The other great potential treasure of the Moon is helium3. Left by the solar wind over millennia, it may be harvested as a nonradioactive fuel for clean fusion power plants. Unlike other fuels that could feed fusion plants, helium3 fusion generates no neutrons that eventually make the reactor walls radioactive. Helium3 can be used in processes that generate electricity directly – skipping the steps of making heat to create steam to run generating turbines. The result is low-cost carbon-free electricity from a nonradioactive fuel. Fusion power plants can be small enough to power most sizes of military ships and merchant vessels, which now are huge polluters because they burn low-grade bunker fuels.

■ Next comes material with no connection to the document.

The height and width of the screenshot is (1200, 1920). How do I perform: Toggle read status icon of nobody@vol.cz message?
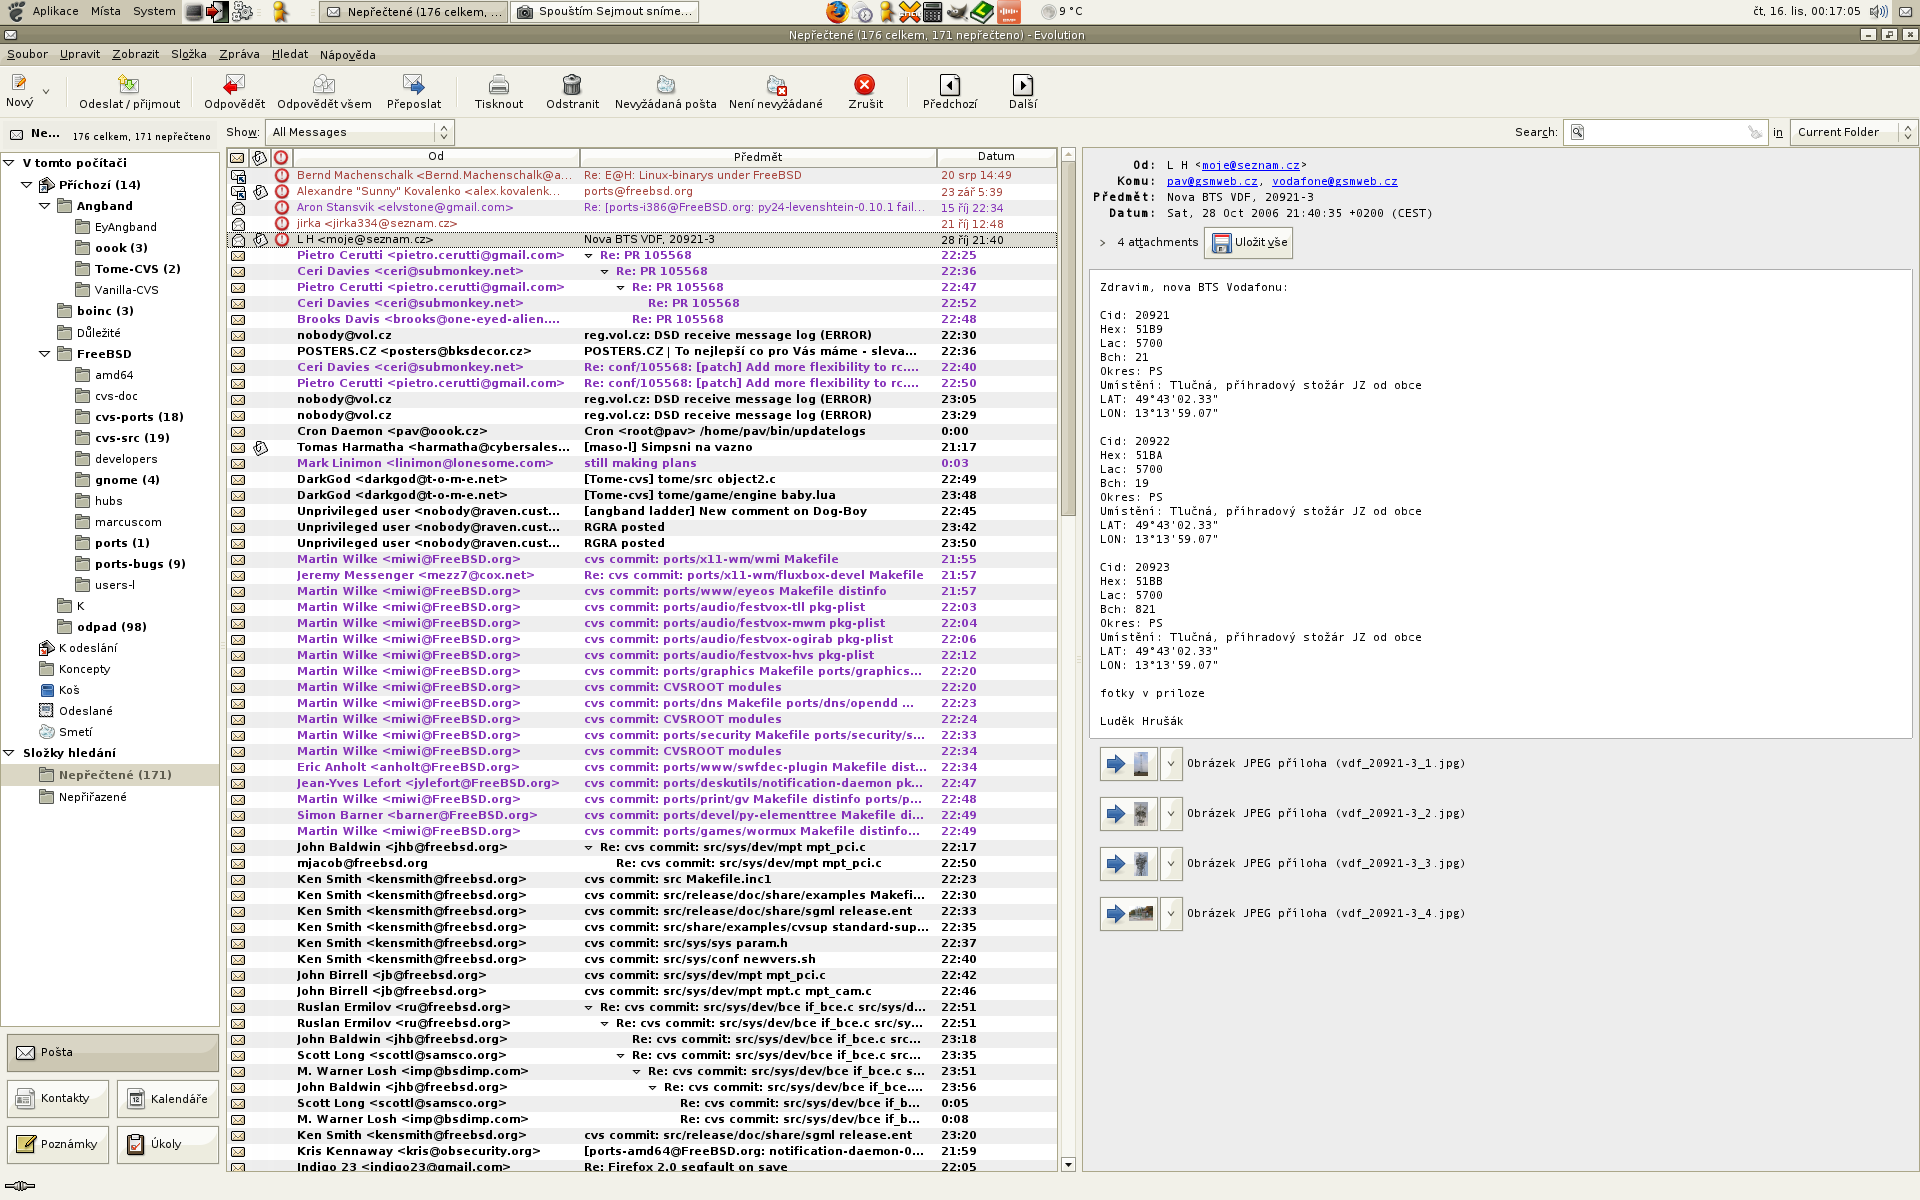pos(238,335)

A single tank car of helium3 would fuel enough fusion reactors to power the United States for a year. However, very little helium3 is available on Earth – one limited source is harvesting it from the decay of nuclear warheads. Astrobotic prospecting robots will demonstrate the abundance and economical harvest of helium3, spurring greater effort toward the development of this new reactor type.
Understanding the Universe
Scientists are eager for low-cost access to the Moon. Its soil has been undisturbed by wind or water for billions of years, and so the solar wind has deposited particles that provide a record of how our Sun has varied over deep time. It’s even possible that the raw heat output of the Sun for the past several centuries can be measured directly in the warmth of the lunar soil at various depths. Knowing how the Sun has varied over time is key to predicting climate trends – the greenhouse gas levels in the Earth’s atmosphere likely are not the only factor causing the planet to suffer ice ages and tropical periods.

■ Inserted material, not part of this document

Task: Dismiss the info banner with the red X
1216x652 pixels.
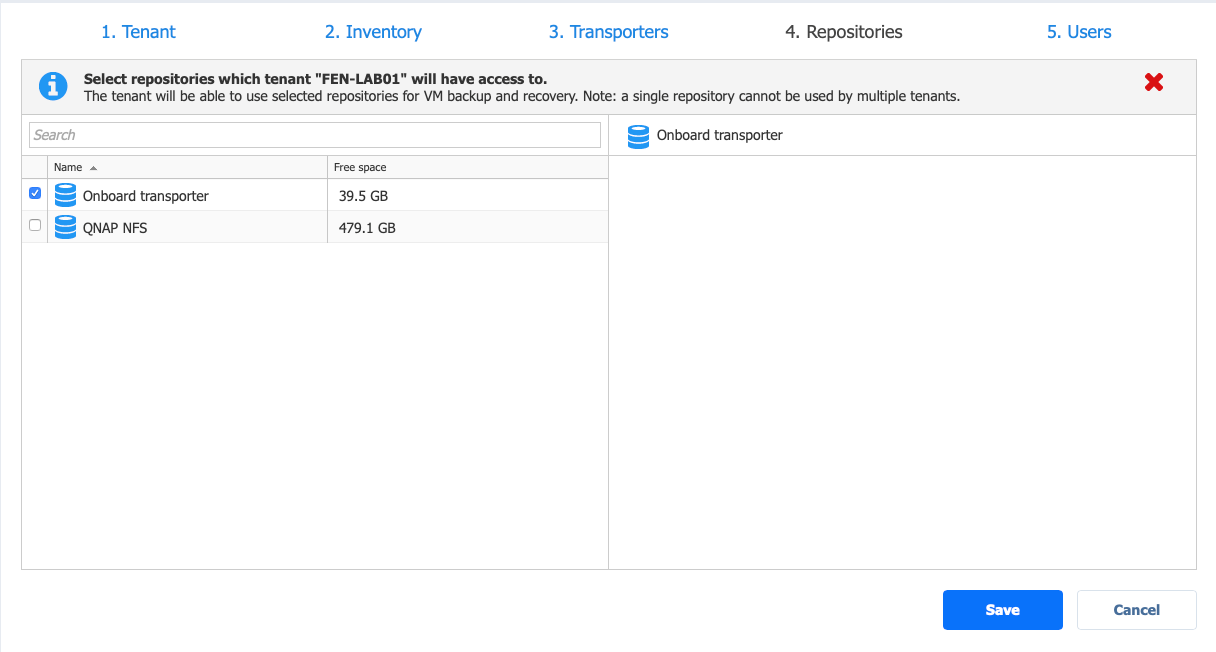Action: (1154, 83)
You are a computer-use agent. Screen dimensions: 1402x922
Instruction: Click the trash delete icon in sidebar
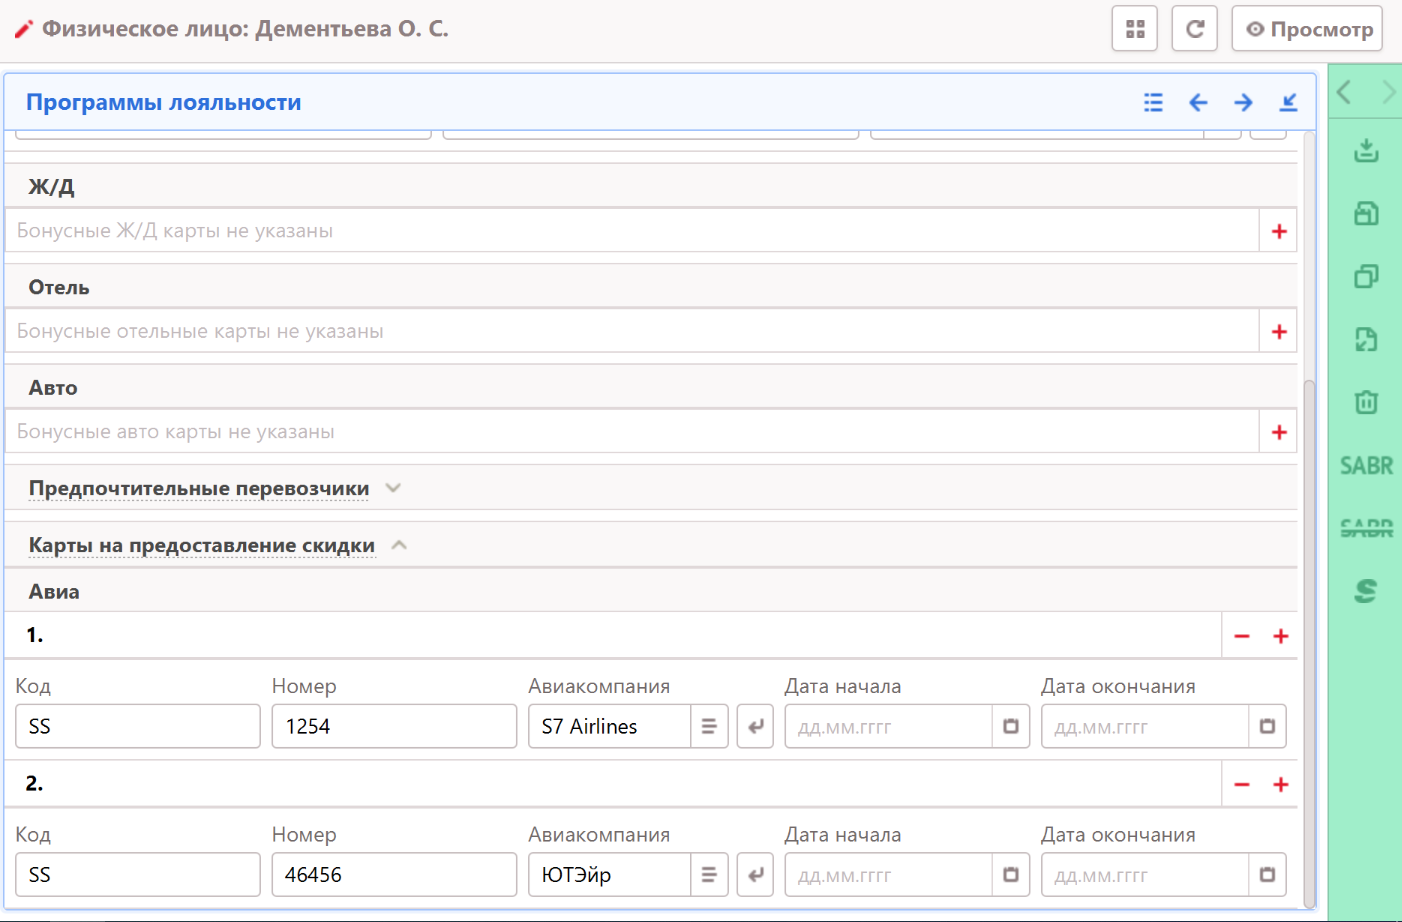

The Moon also can improve how we hear and see the rest of the universe. For example, radio observatories on the Moon’s far side are sheltered from the Earth’s electromagnetic noise. They can listen with unparalleled sensitivity, and in frequencies that don’t penetrate the Earth’s atmosphere.

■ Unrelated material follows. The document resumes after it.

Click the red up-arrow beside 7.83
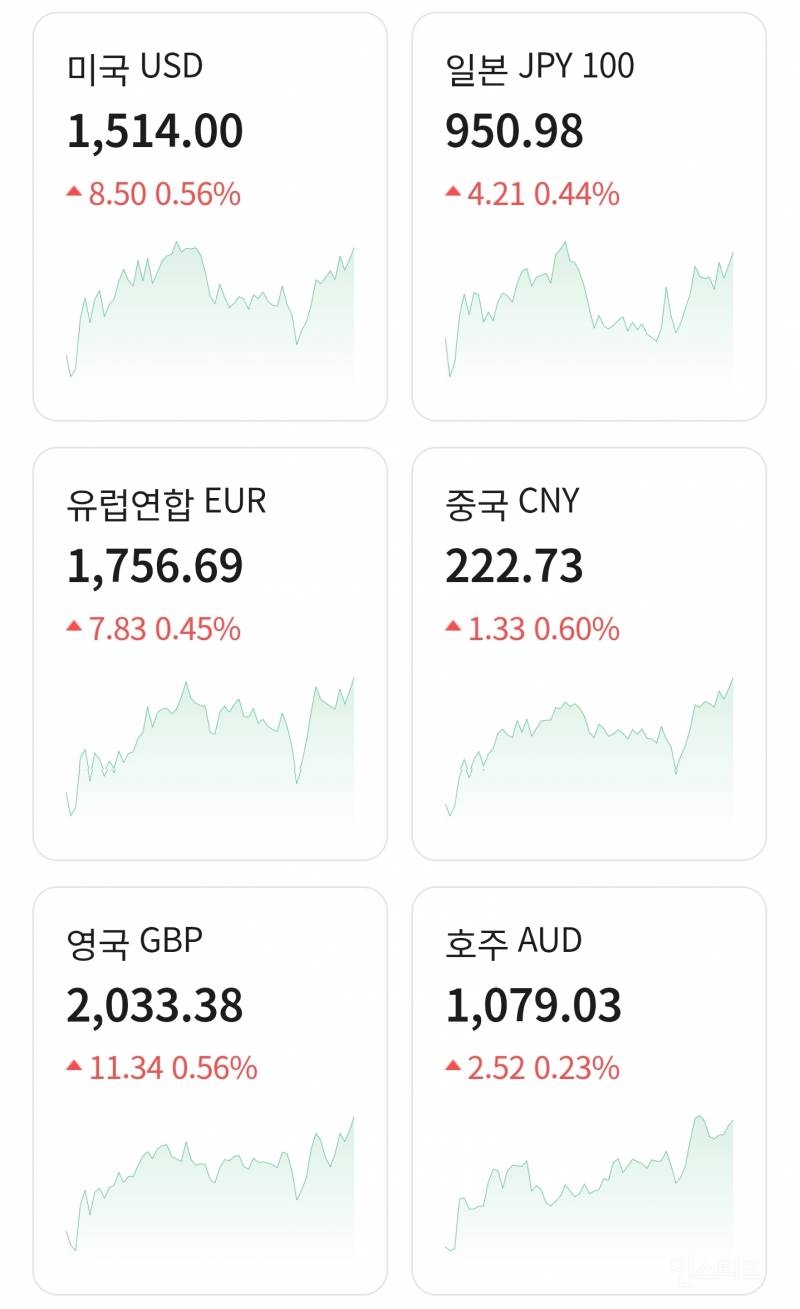This screenshot has width=800, height=1309. tap(74, 627)
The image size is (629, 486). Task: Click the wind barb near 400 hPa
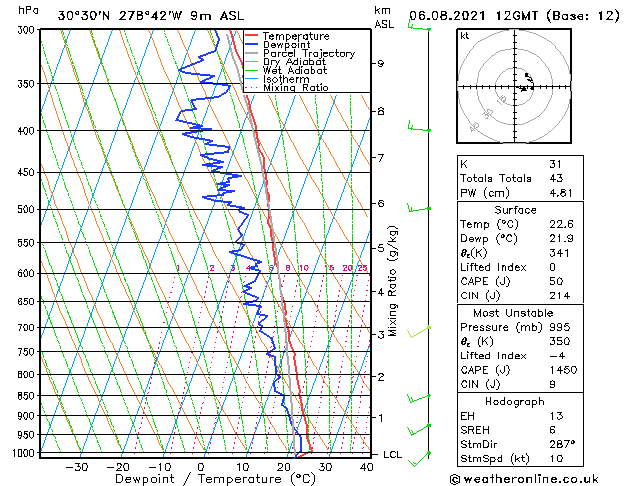click(416, 128)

Optical telescopes that see in the infrared bands can spot stellar objects that are invisible in visible light. However, the water in the Earth’s atmosphere absorbs infrared rays. Observatories placed on high mountains in dry regions can see some near-infrared features in space but still are blind in the far infrared. In addition, infrared telescopes on Earth and in space must be cooled down to near absolute zero – their detectors have to be colder than the things they observe. All space telescopes launched to date have carried supplies of liquid helium to cool their detectors, and when this runs out (usually in less than a year) the mission is over. The poles of the Moon have deep craters that never are warmed by the Sun, and are the coldest places in the solar system. Infrared telescopes in polar craters will have “free cold for life” – no worries about when the liquid helium runs out.
Astrobotic Technology’s Role
The company will help open the lunar frontier by surveying the Moon’s resources, delivering payloads for space agency projects, and renting out the first remote-controlled machines on the lunar surface. Astrobotic will carry out lunar robotic missions at less than one-third the cost of traditional missions organized by space agencies and executed by cost-plus contractors.
Astrobotic expeditions also will feed live video to the Web and television specials – with the public taking control periodically to drive the exploration machines in real time. This is another feature of the Moon; unlike distant Mars, it’s close enough to allow direct control of robots by people back on Earth. The time lag between giving a driving command and seeing the result in only three seconds, compared to 20-40 minutes on Mars.